Adjusting time: Adjusting time for the viscosity increase of oil to 375%. The result is at least 64 hours.

Engine Sludge: Average engine sludge rating. The result is a grade with a minimum of 9.2.

Average varnish: Average engine varnish rating. The result is a grade with a minimum of 8.9.

Average RLD: Average adjusted oil ring land attachment grade. The result is a grade with a minimum of 3.5.

Average cam wear: Average cam wear in microns. The result is up to 30 microns.

Maximum cam wear: Maximum cam wear in microns. The result is up to 64 microns.

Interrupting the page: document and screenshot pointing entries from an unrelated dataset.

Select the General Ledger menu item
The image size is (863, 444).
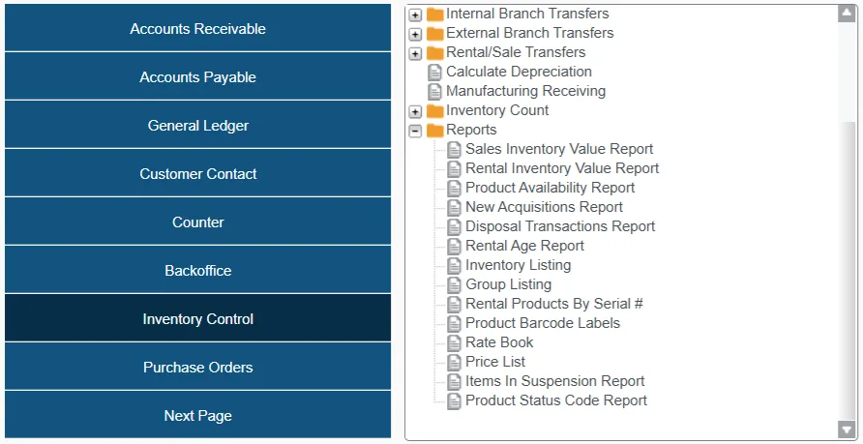point(197,126)
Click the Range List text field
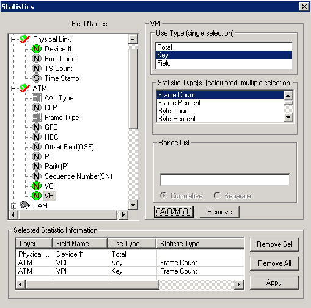The image size is (311, 308). pos(225,179)
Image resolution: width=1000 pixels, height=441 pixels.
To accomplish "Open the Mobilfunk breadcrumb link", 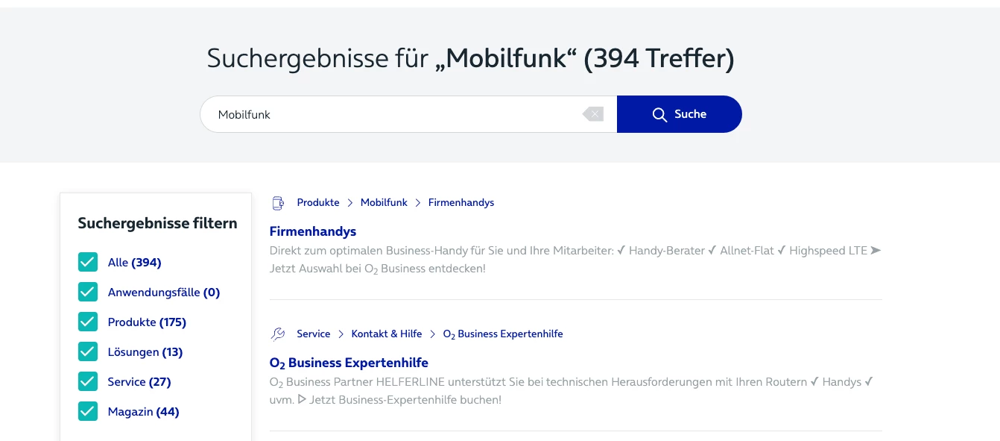I will click(384, 203).
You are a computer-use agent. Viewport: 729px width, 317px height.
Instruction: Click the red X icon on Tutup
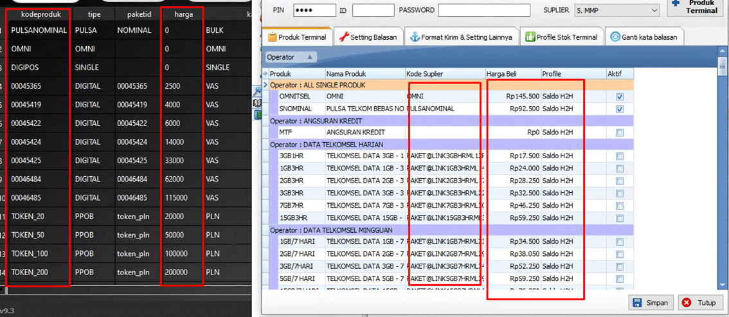click(x=687, y=302)

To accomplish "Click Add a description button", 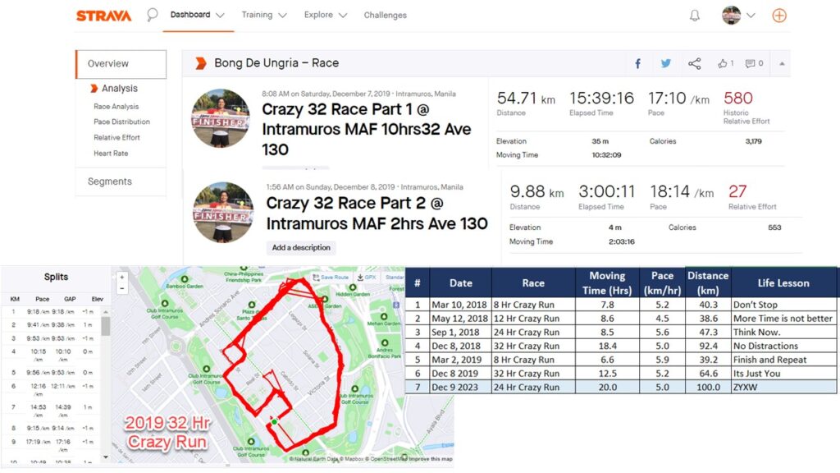I will (x=301, y=247).
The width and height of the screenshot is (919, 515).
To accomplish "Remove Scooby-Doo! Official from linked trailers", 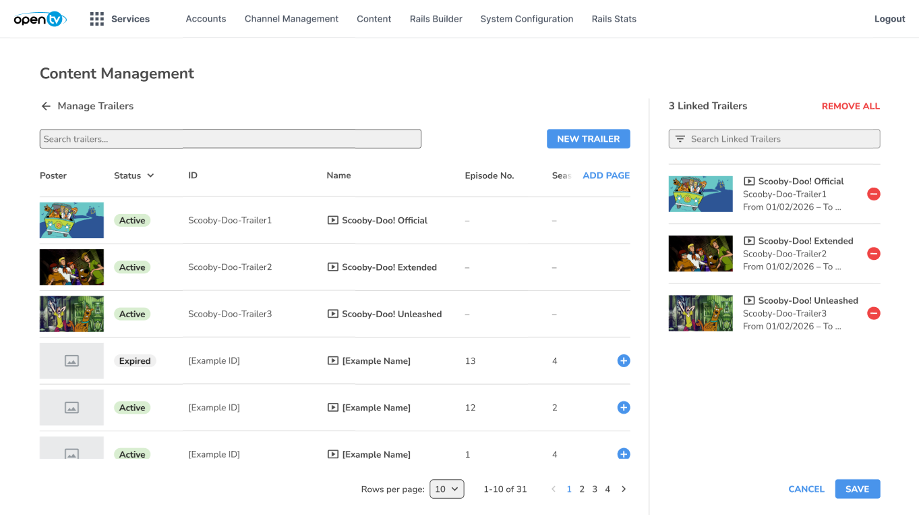I will tap(873, 194).
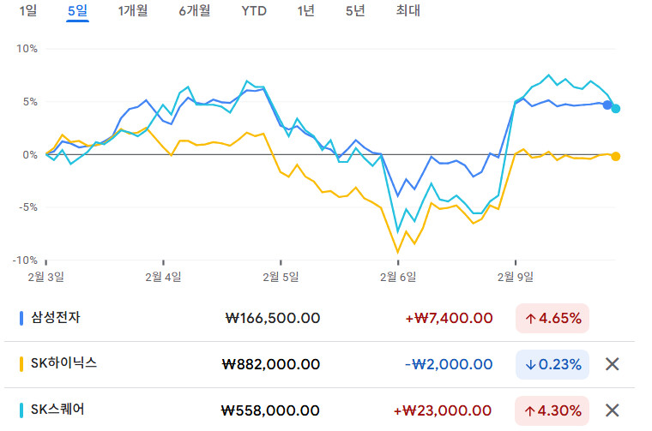
Task: Open the SK스퀘어 stock link
Action: (x=62, y=410)
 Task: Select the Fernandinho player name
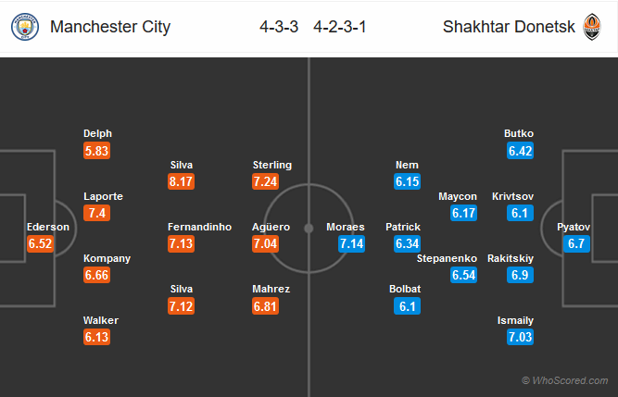pyautogui.click(x=199, y=227)
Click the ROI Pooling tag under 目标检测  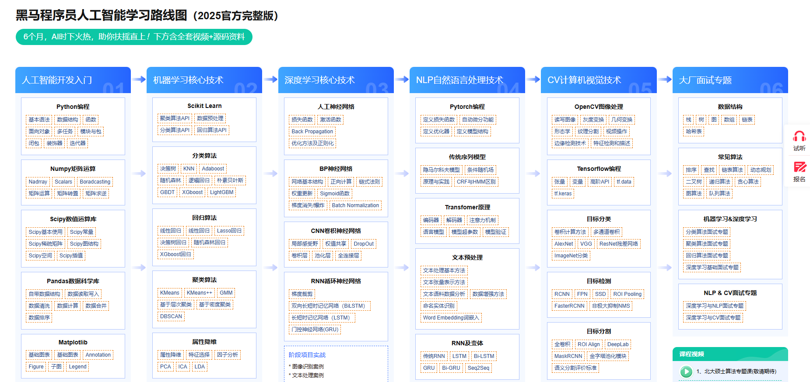(627, 294)
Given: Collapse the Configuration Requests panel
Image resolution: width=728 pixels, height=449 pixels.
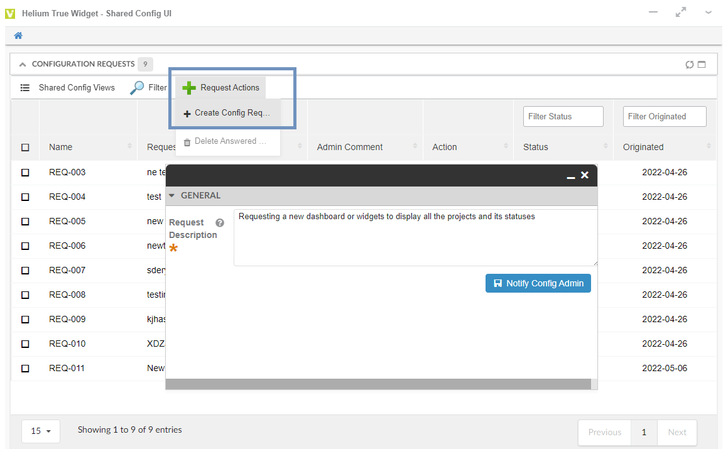Looking at the screenshot, I should pos(23,64).
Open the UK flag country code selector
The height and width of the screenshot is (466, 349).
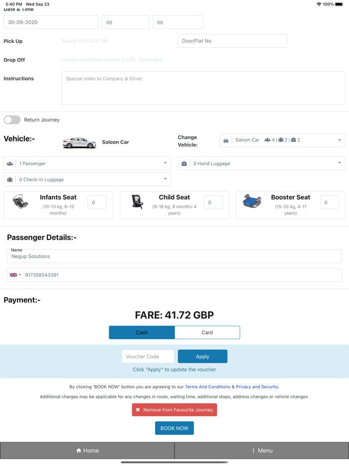(x=15, y=275)
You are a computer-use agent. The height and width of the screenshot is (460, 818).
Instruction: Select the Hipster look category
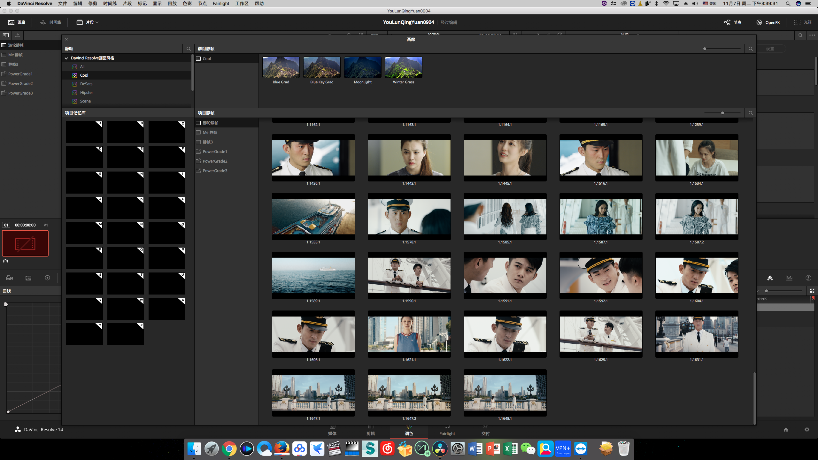click(87, 93)
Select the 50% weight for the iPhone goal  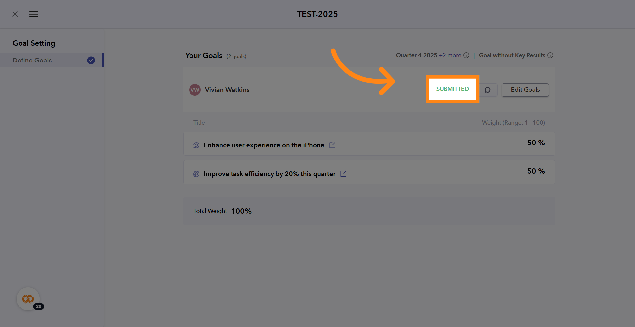pos(535,143)
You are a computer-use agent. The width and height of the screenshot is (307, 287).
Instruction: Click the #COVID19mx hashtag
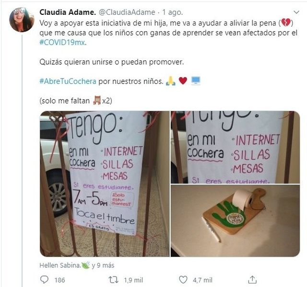(x=62, y=43)

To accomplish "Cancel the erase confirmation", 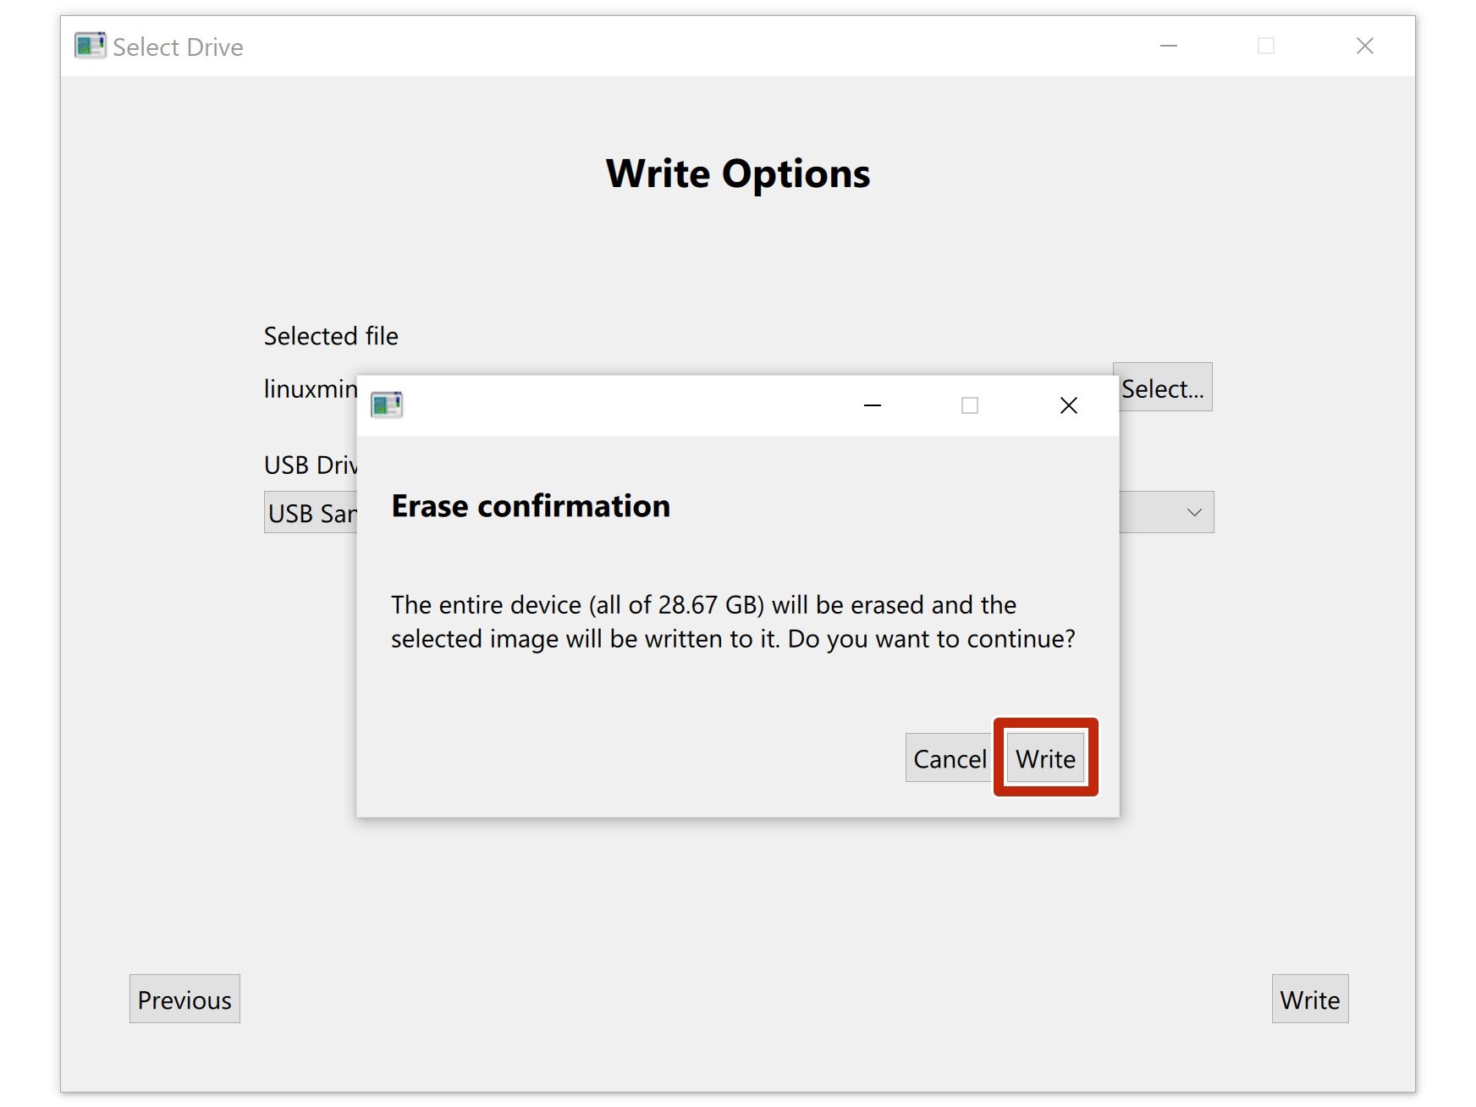I will [949, 758].
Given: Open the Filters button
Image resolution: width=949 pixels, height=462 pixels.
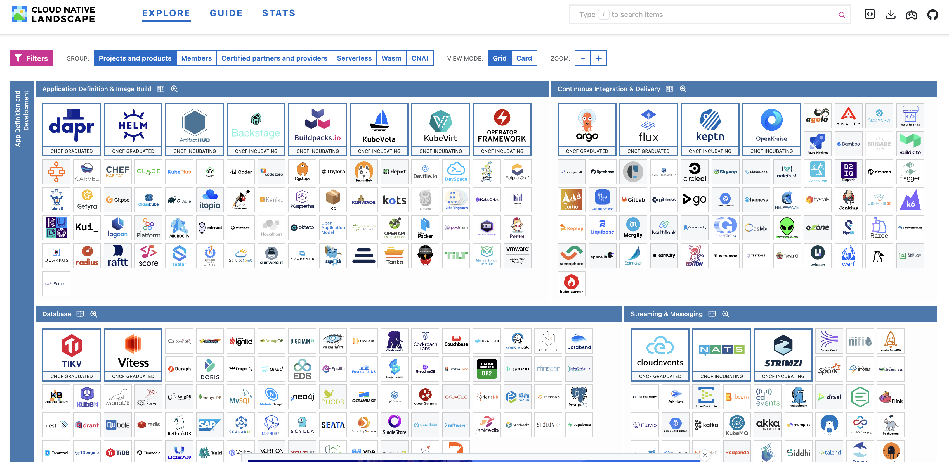Looking at the screenshot, I should pos(31,58).
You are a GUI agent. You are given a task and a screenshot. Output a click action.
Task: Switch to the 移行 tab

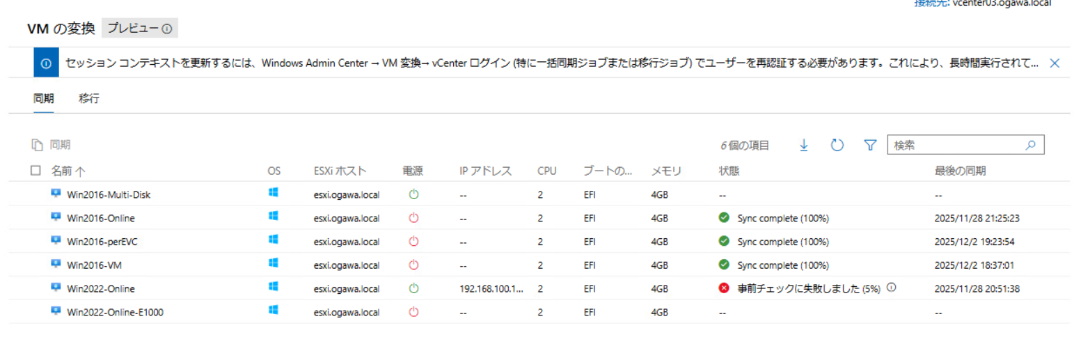click(x=89, y=98)
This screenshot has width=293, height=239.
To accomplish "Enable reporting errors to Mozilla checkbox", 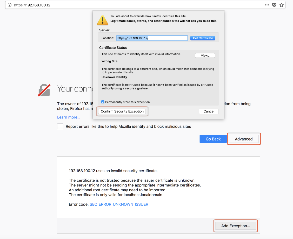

Number of Stick Rings: The result is a maximum of Sticked Ring 1 with a flat adjustment oil ring land attachment class 3.5 or higher.

The CRC L-38 test was developed by the Coordinating Research Council. This test method is used to measure the characteristics of crankcase lubricating oil under the high temperature operating conditions, such as anti-oxidation, corrosiveness, sludge and varnish formation tendency, and viscosity stability. CLR engines feature a fixed design and have engine characteristics such as single cylinder, water cooled and spark ignition at constant speed and fuel delivery. The engine has a quarter crankcase capacity. In this method, the CLR single cylinder engine should be operated for 40 hours at about 5bhp at 3150 rpm, oil gallery temperature of 290 ° F and coolant discharge temperature of 200 ° F. The test is stopped every 10 hours for oil sampling and replenishment. After measuring the viscosity of the oil sample, the measured value is recorded in the result portion.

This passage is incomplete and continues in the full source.